We can test each of the options in order to see if we can discard the ones that doesn't represent the table shown in the relation.
We will test the first option for n=x=2:
[tex]\begin{gathered} f(n)=f(n-1)-2f(1) \\ n=2 \\ f(2)=f(1)-2f(1)=-2-2(-2)=-2+4=2\neq-2 \end{gathered}[/tex]
That doesn't match the table result, so we can discard this option.
We test the second option the same way:
[tex]\begin{gathered} f(n)=f(n+1)-2f(1) \\ n=2 \\ f(2)=f(3)-2f(1)=-6-2(-2)=-6+4=-2 \end{gathered}[/tex]

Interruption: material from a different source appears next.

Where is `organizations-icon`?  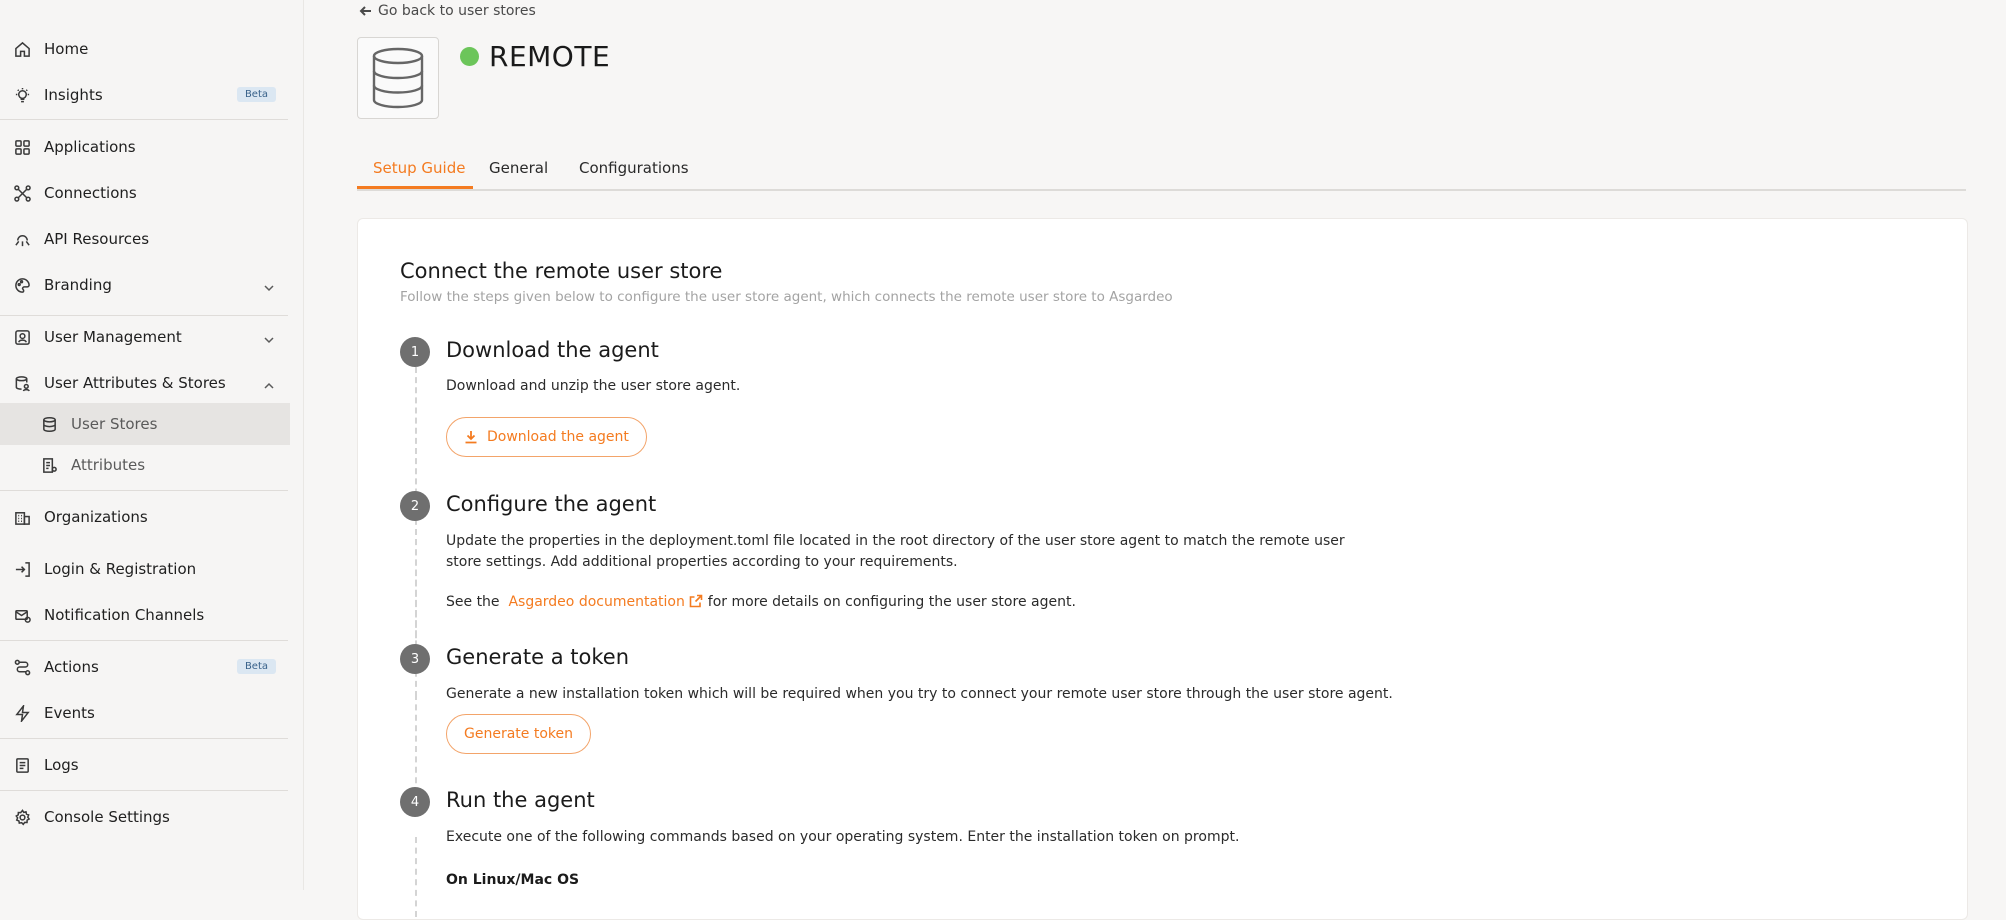 organizations-icon is located at coordinates (22, 517). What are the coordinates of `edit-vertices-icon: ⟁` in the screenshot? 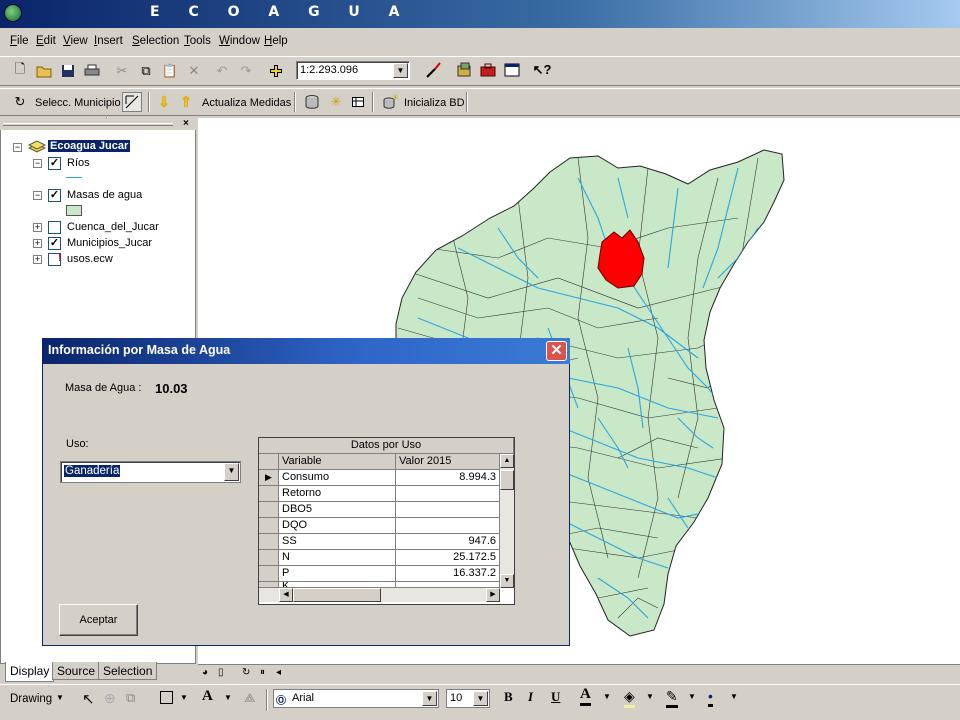 It's located at (250, 698).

This match the result from the table, so it can be the answer. But we have to test the other functions to see if we can discard them:
The third option is:
[tex]\begin{gathered} f(n)=f(n-1)+2f(1) \\ n=2 \\ f(2)=f(1)+2f(1)=-2+2(-2)=-2-4=-6\neq-2 \end{gathered}[/tex]
Discarded.
The fourth option is:
[tex]\begin{gathered} f(n)=f(n-1)\cdot2f(1) \\ n=2 \\ f(2)=f(1)\cdot2f(1)=-2\cdot2(-2)=-2\cdot(-4)=8\neq-2 \end{gathered}[/tex]
Discarded too.
The only function that was not discarded was the second one, so it has to be the answer.
This is because at least one of the options has to be correct. If not, we should have test for each of the table values in order to be sure.